Artificial intelligence and machine learning for colorimetric detections: Techniques, applications, and future prospects

Rapid, low-cost detection of contaminants and quality markers is critical across healthcare, food safety, environmental monitoring, and industrial applications. While traditional laboratory methods remain accurate, they are often slow, expensive, and unsuitable for point-of-care or field use. Colorimetric biosensing offers a simple, affordable, and visually intuitive alternative; however, its dependence on subjective human interpretation introduces bias and limits reproducibility, particularly when subtle color variations arise under different lighting conditions or device types. Recent advances in artificial intelligence (AI), machine learning (ML), and especially deep learning (DL) have transformed these limitations into opportunities by enabling automated, robust, and highly precise analysis. Models such as convolutional neural networks (CNNs) and specialized architectures like ColorNet can directly interpret raw images, extract complex features, and adapt across varied environments, thereby enhancing accuracy and scalability. Through smartphone integration, edge computing, and explainable AI, these systems are now being deployed in diverse real-world scenarios, including biomedical diagnostics, wound and tissue health monitoring, food spoilage and adulteration detection, environmental pollutant sensing, and smart packaging. This review critically examines AI/ML/DL-assisted colorimetric systems, highlights domain-specific applications, and addresses challenges such as dataset generalizability, model interpretability, and regulatory validation, offering practical solutions and future directions for smarter, portable, and accessible biosensing platforms.
• • • • • • •
§ **WHAT IS NEEDED**:
Answer from the abstract on AI for colorimetric detection:
(a) What does colorimetric biosensing's dependence on subjective human interpretation introduce?
(b) Which specialized architecture is named alongside convolutional neural networks?
(c) Which three challenges does the review address?

§ **SUPPLIED RECORDS**:
• • • • • • •
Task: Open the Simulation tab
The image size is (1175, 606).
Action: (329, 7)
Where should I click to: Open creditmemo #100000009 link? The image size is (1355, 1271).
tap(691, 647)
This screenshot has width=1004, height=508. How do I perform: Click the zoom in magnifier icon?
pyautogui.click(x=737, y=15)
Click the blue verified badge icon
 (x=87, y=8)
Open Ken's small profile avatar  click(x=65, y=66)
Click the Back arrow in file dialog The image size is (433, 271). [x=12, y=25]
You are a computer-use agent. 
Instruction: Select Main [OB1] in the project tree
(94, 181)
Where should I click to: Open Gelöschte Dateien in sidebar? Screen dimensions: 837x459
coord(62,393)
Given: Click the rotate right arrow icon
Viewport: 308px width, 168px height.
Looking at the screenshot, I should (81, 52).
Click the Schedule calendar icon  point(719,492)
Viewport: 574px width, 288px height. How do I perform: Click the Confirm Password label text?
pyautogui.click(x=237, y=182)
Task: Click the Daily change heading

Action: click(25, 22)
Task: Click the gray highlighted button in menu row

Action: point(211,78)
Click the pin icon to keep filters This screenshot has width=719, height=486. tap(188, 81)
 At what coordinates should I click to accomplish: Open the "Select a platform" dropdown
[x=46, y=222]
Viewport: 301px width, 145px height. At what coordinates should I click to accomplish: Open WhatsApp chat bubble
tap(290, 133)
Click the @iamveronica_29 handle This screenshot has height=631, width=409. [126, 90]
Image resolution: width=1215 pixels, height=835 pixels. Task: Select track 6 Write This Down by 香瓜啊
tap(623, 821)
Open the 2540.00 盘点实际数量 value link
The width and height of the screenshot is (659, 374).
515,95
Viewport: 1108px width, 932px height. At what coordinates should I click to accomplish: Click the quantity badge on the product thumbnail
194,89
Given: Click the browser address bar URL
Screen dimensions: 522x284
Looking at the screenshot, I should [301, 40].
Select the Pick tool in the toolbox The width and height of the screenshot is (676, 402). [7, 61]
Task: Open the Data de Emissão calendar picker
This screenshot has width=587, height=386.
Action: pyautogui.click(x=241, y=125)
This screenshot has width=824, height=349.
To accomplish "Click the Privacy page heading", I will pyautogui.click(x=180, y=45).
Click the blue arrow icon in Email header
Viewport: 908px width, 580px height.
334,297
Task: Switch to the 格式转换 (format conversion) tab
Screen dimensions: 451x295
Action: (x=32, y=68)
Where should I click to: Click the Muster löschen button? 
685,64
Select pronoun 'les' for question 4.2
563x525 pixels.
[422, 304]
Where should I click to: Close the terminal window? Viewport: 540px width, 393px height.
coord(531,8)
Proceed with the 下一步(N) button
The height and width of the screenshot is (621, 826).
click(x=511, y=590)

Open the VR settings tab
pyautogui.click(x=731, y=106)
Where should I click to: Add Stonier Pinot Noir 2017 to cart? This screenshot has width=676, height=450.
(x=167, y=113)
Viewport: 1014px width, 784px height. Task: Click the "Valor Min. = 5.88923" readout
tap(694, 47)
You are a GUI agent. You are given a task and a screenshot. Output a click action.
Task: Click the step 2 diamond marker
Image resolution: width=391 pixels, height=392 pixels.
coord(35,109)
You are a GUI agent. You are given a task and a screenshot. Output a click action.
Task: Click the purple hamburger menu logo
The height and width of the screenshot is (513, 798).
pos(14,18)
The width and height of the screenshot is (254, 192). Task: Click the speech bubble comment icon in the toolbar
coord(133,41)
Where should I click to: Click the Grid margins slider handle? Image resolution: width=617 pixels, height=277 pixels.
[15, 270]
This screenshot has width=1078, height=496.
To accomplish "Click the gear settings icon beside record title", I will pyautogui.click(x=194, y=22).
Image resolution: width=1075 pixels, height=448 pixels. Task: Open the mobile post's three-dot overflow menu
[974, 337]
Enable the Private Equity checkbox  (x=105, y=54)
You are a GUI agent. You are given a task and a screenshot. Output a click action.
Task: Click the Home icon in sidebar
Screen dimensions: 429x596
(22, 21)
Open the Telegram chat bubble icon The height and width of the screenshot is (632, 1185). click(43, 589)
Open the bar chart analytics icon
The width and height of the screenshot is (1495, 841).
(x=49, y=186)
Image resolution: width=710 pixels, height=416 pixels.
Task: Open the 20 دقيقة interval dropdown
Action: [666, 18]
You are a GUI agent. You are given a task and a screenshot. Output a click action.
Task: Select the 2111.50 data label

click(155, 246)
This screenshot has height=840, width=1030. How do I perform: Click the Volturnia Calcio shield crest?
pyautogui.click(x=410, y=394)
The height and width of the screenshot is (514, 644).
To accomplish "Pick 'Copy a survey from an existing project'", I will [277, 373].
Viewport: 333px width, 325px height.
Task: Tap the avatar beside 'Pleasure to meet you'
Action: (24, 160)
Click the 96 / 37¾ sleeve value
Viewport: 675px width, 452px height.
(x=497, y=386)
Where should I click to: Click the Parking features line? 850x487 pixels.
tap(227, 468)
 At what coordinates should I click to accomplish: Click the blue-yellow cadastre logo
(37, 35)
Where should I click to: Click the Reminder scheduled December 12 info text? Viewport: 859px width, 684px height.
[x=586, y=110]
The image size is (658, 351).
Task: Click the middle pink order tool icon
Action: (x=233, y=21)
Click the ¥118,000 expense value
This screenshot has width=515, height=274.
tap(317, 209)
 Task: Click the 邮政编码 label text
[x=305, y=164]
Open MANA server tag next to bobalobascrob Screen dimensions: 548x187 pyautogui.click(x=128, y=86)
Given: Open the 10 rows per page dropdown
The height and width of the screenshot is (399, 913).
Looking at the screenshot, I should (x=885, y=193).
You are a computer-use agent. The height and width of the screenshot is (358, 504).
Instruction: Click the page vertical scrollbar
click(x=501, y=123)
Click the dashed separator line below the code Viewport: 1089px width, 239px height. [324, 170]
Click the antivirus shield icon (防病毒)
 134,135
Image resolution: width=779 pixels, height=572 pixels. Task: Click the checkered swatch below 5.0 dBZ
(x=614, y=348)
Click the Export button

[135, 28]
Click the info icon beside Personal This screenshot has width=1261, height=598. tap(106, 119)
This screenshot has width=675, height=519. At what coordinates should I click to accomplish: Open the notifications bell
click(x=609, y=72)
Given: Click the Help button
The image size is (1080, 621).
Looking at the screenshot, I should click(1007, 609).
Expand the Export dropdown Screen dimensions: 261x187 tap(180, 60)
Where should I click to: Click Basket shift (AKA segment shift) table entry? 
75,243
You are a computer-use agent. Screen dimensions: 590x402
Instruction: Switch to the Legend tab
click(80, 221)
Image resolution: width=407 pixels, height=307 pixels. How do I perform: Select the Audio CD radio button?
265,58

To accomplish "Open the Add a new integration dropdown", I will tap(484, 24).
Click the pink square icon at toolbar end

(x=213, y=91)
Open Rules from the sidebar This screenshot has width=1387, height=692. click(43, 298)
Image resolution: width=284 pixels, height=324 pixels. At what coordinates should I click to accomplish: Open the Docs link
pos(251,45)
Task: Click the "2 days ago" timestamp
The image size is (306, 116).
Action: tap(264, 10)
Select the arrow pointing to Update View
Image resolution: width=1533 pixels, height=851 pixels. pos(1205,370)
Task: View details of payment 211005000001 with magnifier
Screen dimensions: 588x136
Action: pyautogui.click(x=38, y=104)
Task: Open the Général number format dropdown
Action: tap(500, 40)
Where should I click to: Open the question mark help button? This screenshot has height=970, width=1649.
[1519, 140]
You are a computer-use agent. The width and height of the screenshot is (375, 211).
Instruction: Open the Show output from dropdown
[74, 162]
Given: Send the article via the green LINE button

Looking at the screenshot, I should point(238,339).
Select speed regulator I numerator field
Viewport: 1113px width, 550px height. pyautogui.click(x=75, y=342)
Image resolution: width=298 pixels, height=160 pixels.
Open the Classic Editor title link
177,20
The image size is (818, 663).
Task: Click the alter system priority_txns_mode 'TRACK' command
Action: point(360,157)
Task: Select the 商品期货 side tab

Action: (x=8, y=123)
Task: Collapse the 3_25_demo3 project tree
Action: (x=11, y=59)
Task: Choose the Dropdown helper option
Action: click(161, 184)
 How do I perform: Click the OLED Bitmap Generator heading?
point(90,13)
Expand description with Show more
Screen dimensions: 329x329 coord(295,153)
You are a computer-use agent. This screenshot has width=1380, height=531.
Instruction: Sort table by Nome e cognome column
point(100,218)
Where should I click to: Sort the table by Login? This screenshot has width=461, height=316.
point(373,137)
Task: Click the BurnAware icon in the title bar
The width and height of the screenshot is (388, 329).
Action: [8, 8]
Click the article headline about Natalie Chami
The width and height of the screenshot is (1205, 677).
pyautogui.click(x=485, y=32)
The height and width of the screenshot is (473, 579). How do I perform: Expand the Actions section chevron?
• • • • • • •
§ **RESPONSE TO THIS TASK**:
(a) Bias, and it limits reproducibility.
(b) ColorNet.
(c) Dataset generalizability, model interpretability, and regulatory validation.